编辑推荐:
在正畸临床前教育中,为探究数字和人工智能(AI)辅助头影测量训练的效果,研究人员开展相关研究。结果显示该训练显著提升学生定点准确性,AI 辅助可缩小不同经验学生差距。这对正畸教育意义重大。
在现代牙科领域,数字技术(DT)的浪潮正席卷而来。它在患者诊断、修复设计、临床牙冠制备以及患者数据的交换与存储等方面发挥着日益重要的作用,极大地提升了治疗效率和患者体验。然而,在牙科教育的世界里,传统教学方法依旧占据主导地位,这就像一道顽固的壁垒,阻碍着数字学习的广泛推广。
在正畸学这一专业领域,DT 的应用逐渐成为主流趋势,3D 扫描、3D 打印等技术为个性化正畸治疗带来了变革,AI 的加入更是如虎添翼,在骨龄评估、头影测量分析等多个方面发挥重要作用 。尽管如此,在正畸学生的临床前教育中,数字和 AI 辅助头影测量训练的潜在应用却一直未被探索。头影测量分析作为正畸学生和从业者的一项基本技能,其重要性不言而喻。为了填补这一空白,南方医科大学口腔医学院的研究人员挺身而出,开展了一项意义非凡的研究。

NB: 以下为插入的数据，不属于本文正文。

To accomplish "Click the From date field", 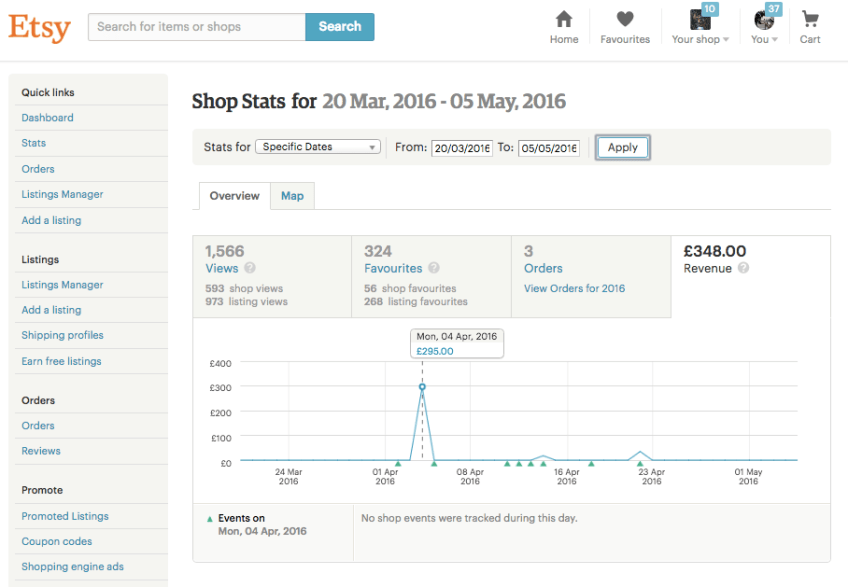I will (461, 148).
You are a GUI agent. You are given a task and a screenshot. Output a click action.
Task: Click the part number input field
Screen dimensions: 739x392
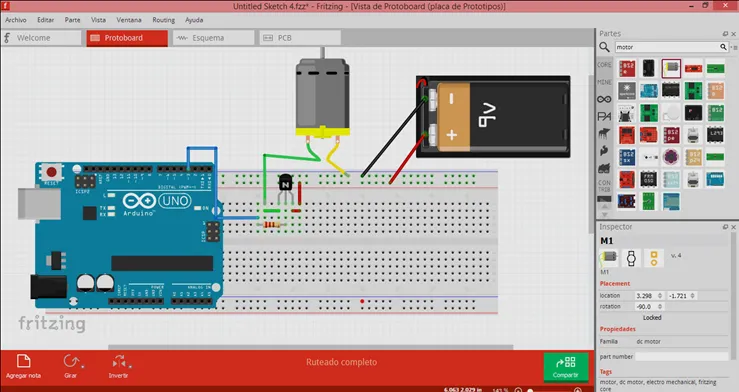pyautogui.click(x=682, y=357)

研究人员首先进行了数字头影测量训练实验。他们让 40 名本科生两两一组,使用数字头影测量训练软件(Uceph) 。在训练前,学生们先在软件上对两张侧位 X 线片进行定点标记,系统会根据标记点与 “正确位置” 的距离打分,以此记录学生最初的定点能力。随后,学生们开启软件的训练功能,软件会在学生标记侧位 X 线片 C 上的不同标记点时,用圆圈直观地显示 “正确位置”,方便学生调整。训练结束后,学生们再次对之前的两张侧位 X 线片进行标记,生成新的总分。通过对比训练前后的总分,客观地评估软件对学生定点能力的提升效果。

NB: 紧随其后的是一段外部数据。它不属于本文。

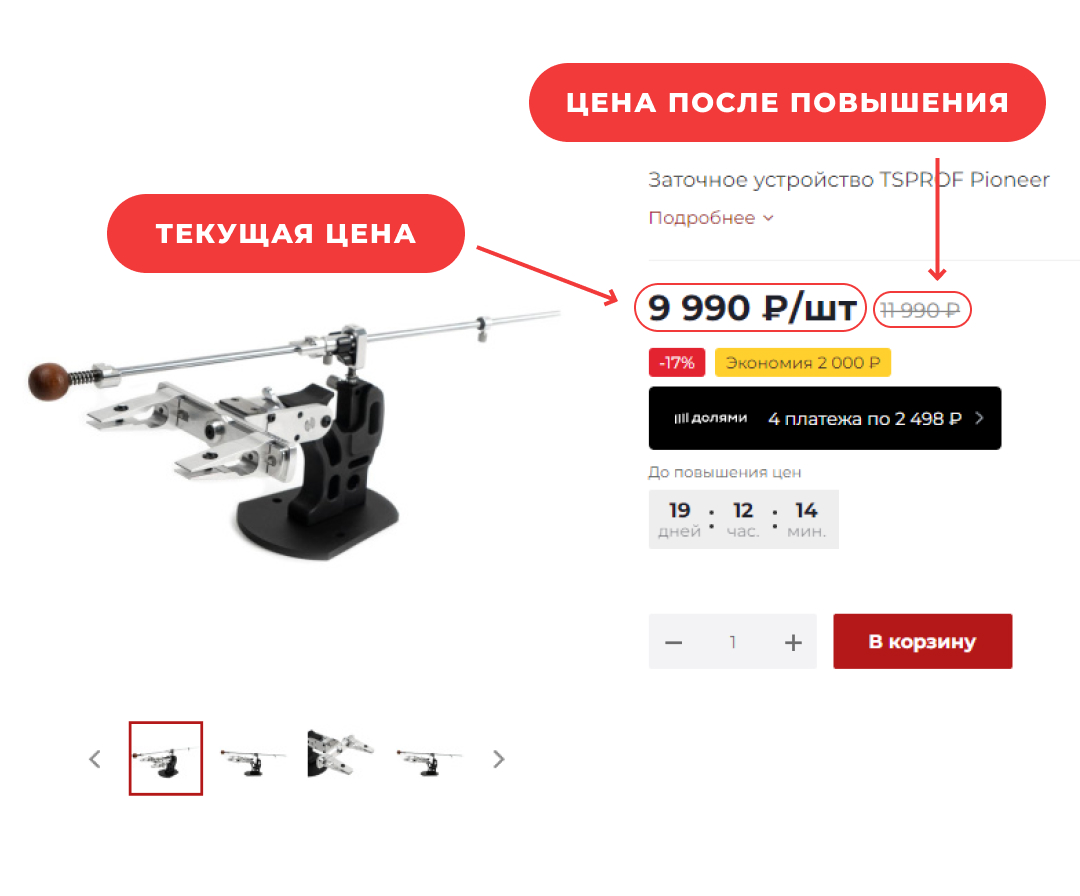Add item with В корзину button
Screen dimensions: 1080x896
[x=922, y=641]
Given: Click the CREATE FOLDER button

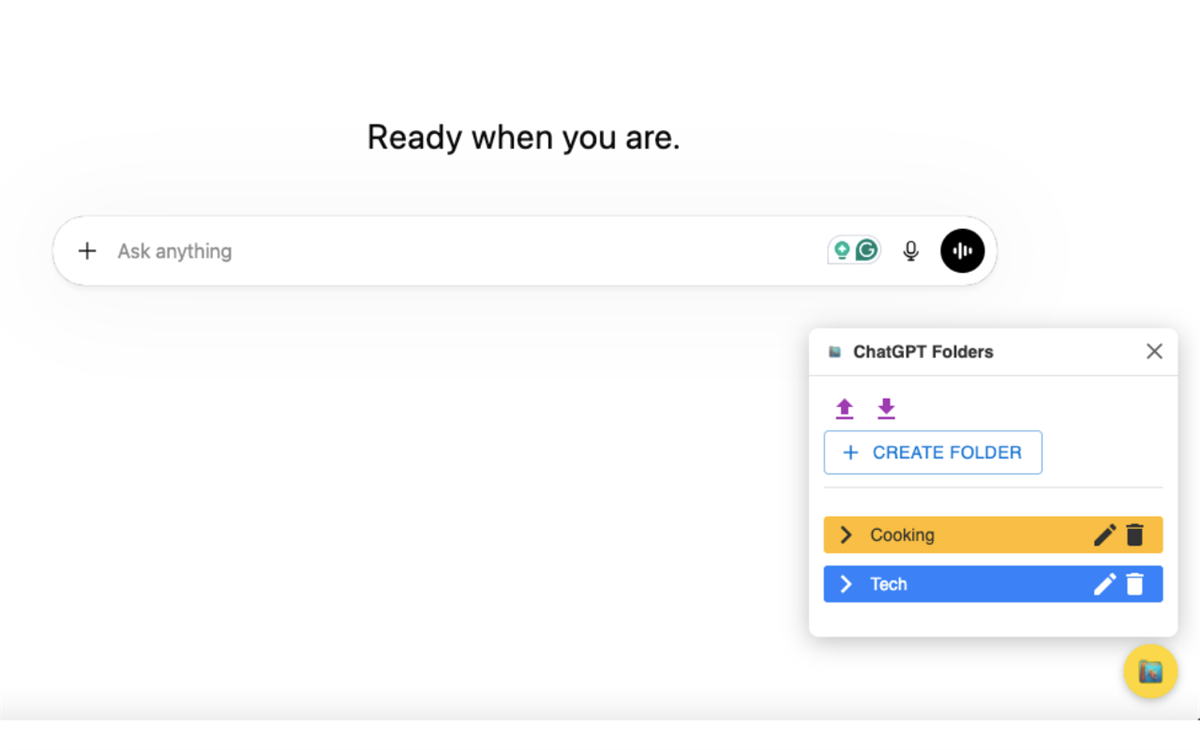Looking at the screenshot, I should (x=933, y=452).
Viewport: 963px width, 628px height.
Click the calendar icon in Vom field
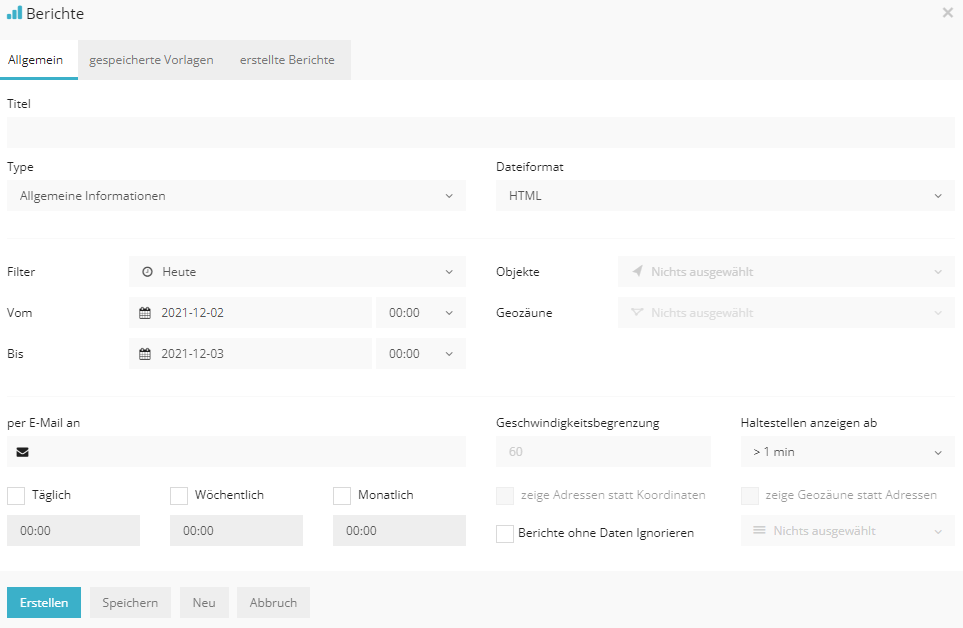[x=145, y=313]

同时,研究人员还开展了 AI 辅助头影测量训练研究。他们收集了南方医科大学口腔医院 2024 年接受正畸治疗患者的侧位 X 线片,选取了 8 种常见患者类型,每种类型各选 1 名患者。24 名不同年级的临床训练学生被分为三组,使用 AI 辅助头影测量平台(Linkedcare) 对这些病例进行分析。学生们利用平台的自动定点识别功能,对系统给出的初始定点位置进行审核和调整,之后完成对骨骼、牙齿和软组织指标的综合分析,系统会自动生成分数,用于评估不同年级学生测量的准确性。
研究结果令人振奋。在数字头影测量训练方面,学生训练前的平均总分是 154.7,训练后显著提升至 174.6(p<0.001) ,这表明数字头影测量训练通过实时反馈和视觉纠错机制,能让学生快速发现并纠正定点错误,有效提升了定点准确性。而在 AI 辅助头影测量分析中,虽然高年级学生的平均分数略高,但不同年级学生之间的差异并无统计学意义(p>0.05) 。这意味着 AI 辅助头影测量分析可以减少诊断分析中的主观误差,降低技术敏感性,让不同临床经验的学生都能实现相对准确的诊断。

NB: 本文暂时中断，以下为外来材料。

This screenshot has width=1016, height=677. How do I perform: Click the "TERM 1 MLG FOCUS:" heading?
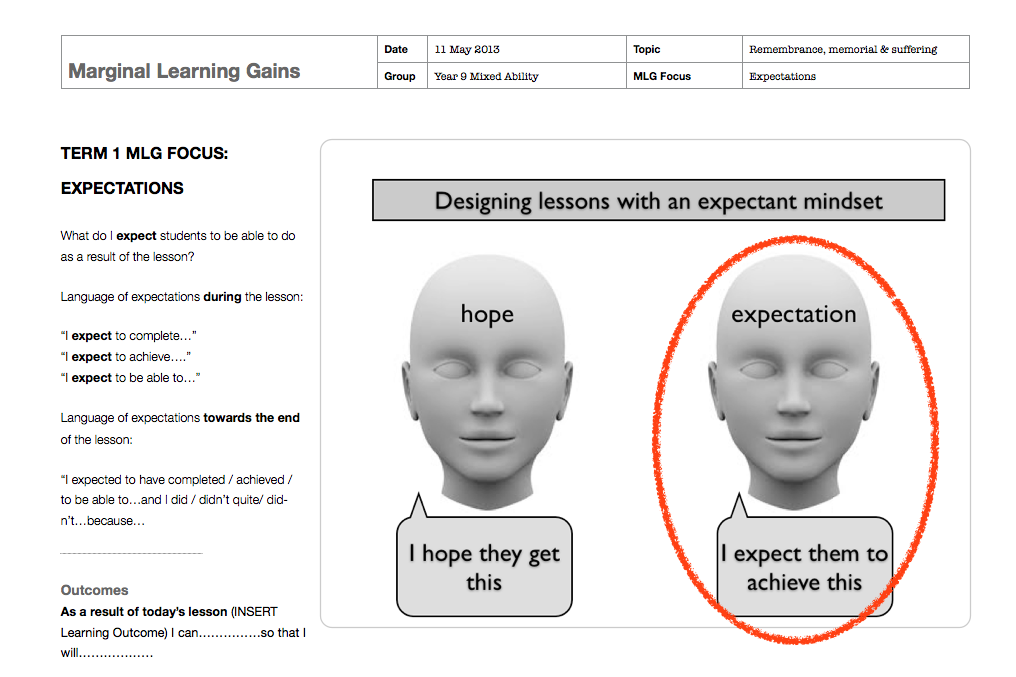coord(145,154)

从研究结论和讨论来看,数字头影测量训练在正畸临床前教育中,能切实有效地提高学生的定点精度。AI 辅助头影测量则展现出缩小不同临床经验学生之间表现差距的潜力。数字工具的实时反馈和自主学习特性,为教师主导的训练提供了宝贵补充,有望减轻教育工作者的负担,加速新手正畸学生的技能获取。
不过,研究也存在一些局限性。样本量相对较小,可能导致 AI 辅助头影测量训练结果的统计效力不足;对学生测量时间缺乏严格要求,可能影响研究结果的准确性;此外,研究未充分评估学生对数字技术融入课程的态度及其对学习成果的影响。未来,研究人员计划探索结合 AI 生成反馈与教师个性化指导的混合教学模式,开展多中心验证,并设计长期教育成果评估框架,同时注重培养学生对数字技术和 AI 伦理问题的理解,确保这些技术的安全、合理使用。
这项研究发表在《BMC Oral Health》上,为正畸教育的数字化创新提供了重要依据,指明了未来正畸教育的发展方向,在正畸教育领域具有重要的理论和实践意义。
研究中主要使用的关键技术方法有:
- 数字头影测量软件训练:利用 Uceph 软件,通过预设侧位 X 线片上的定点 “正确位置”,让学生进行定点训练并打分,对比训练前后分数评估效果。
- AI 辅助头影测量平台分析:借助 Linkedcare 平台,学生使用其自动定点识别功能,对不同病例进行骨骼、牙齿和软组织指标分析,平台自动生成分数用于评估准确性。